Celebrating 50 years of the Norton Commando at the Quail Motorcycle Gathering.

  • There were 42 Nortons entered in the Norton class, including 37 Commandos.
    Photo by Corey Levenson
  • A replica of the first Commando shown to the public at the Earls Court show in 1967.
    Photo by Corey Levenson
  • Owner John Goldman describing the 1957 ex-Tarquinio Provini 250cc DOHC Mondial Grand Prix race bike that won Best of Show.
    Photo by Corey Levenson
  • 1975 Moto Guzzi 850T custom built by Untitled Motorcycles won the Design and Style Award.
    Photo by Corey Levenson
  • Late afternoon light brings out the best in a Ducati Mike Hailwood Replica restored by Revival Cycles.
    Photo by Corey Levenson
  • Jeff McCoy’s 1968 Norton Commando Fastback won the 50th Anniversary of the Commando Award.
    Photo by Corey Levenson
  • Proud owner John Bennett tells Gordon McCall about the Bryan Fuller-built custom Motus MSTR that won this year’s Industry Award.
    Photo by Corey Levenson
  • A lineup of Honda CL350 K4 “Flying Dragons,” one in each of the four known color schemes.
    Photo by Corey Levenson

Fifty years ago, the crowd at London’s annual Earls Court show, then the most prestigious motorcycle show in the world, lined up at the Norton stand, gawking at a silver bike with an orange seat. A separate stand displayed the bike’s new and innovative frame, and a third display explained the trademarked rubber engine mounts —“Isolastics” — that kept engine vibration from annoying the rider.

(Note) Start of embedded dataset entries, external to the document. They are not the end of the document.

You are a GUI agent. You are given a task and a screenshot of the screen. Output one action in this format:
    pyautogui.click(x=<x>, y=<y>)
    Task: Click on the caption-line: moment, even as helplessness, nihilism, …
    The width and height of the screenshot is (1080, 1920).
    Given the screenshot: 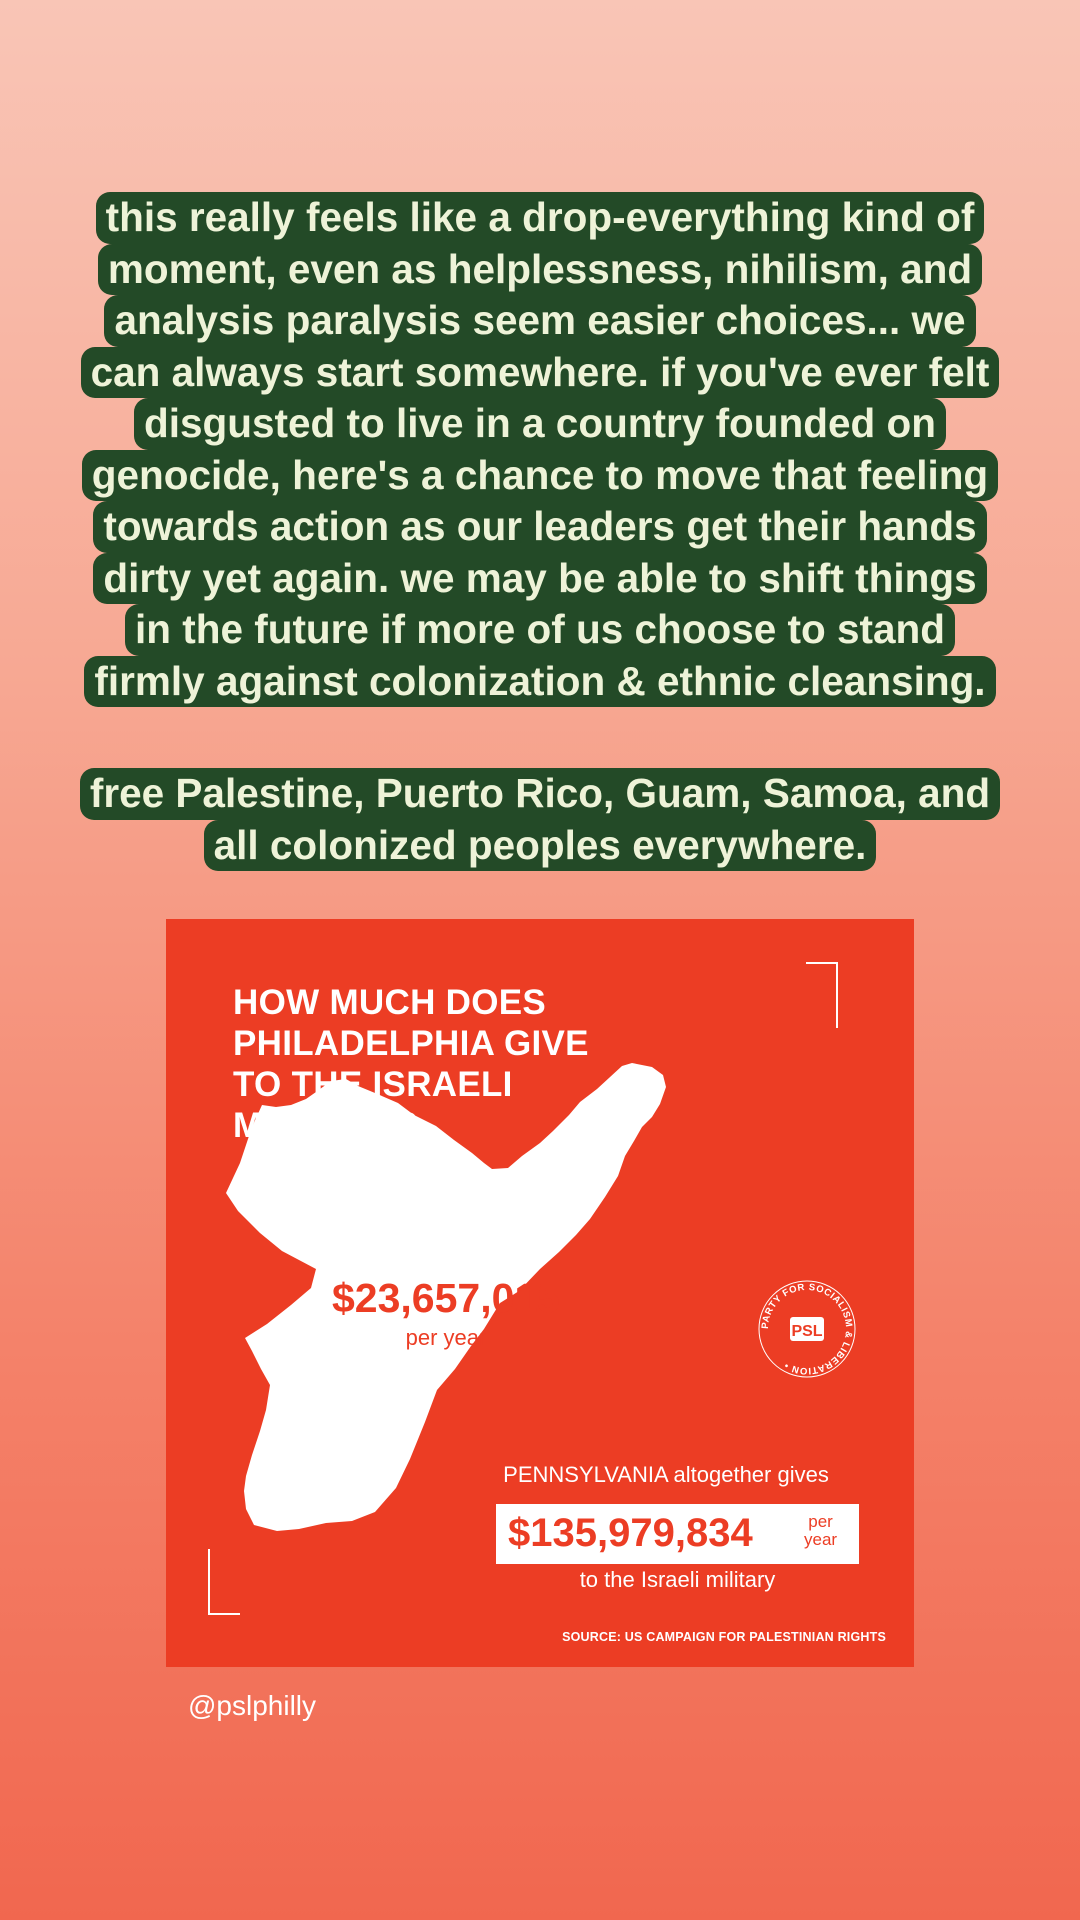 What is the action you would take?
    pyautogui.click(x=540, y=269)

That silver bike, dubbed the Commando, was the prototype of what became one of the most popular British motorcycles of the Sixties and Seventies. Fast, smooth and sexy, the Commando was somehow considerably more than the sum of its parts, and a surprising number of the possibly 90,000 built over a 10-year stretch are still on the road.

This year’s Quail Motorcycle Gathering featured a recreation of the Earls Court Commando that started it all, plus examples of every model produced during the Commando’s 10-year run. Accompanying the bikes were displays of period Norton ads, models dressed up like the Norton Girls and even one of the original Norton Girls!

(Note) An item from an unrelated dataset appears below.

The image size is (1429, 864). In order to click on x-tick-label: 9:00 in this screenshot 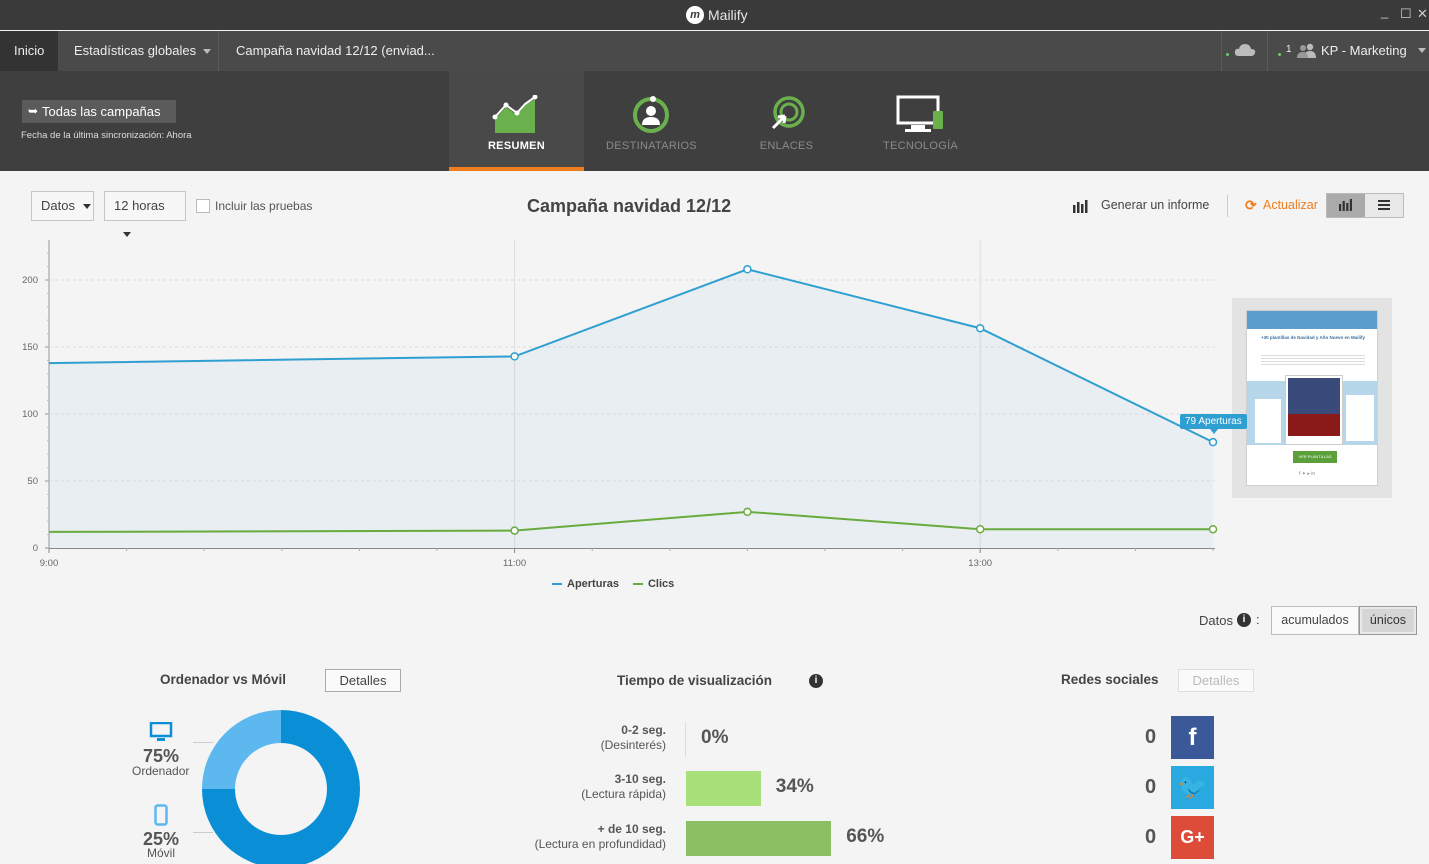, I will do `click(50, 564)`.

“It seems like everyone has a Norton story,” says event organizer Gordon McCall. “When I was in high school, one of the maintenance guys had a 750 Commando. I was mesmerized by that bike. When he started it up, it looked like it was pirouetting on its center stand.”

Phil Radford has been running Fair Spares America, a parts supply for Commandos, for many years. “I’m now talking to the sons and grandsons of the original owners. They want to keep Dad’s bike on the road. Parts availability is better than when the bikes were being made. For a bike that hasn’t been built for 40 years, that’s pretty amazing,” Radford says.

Although the weather was unexpectedly cold and windy, that didn’t seem to deter the crowds. The pre-show Cycle World ride sold out, and ticket sales ($75 in advance) to the main event were better than ever, as more than 3,000 spectators gathered to take in the more than 350 motorcycles, scooters and bicycles on display.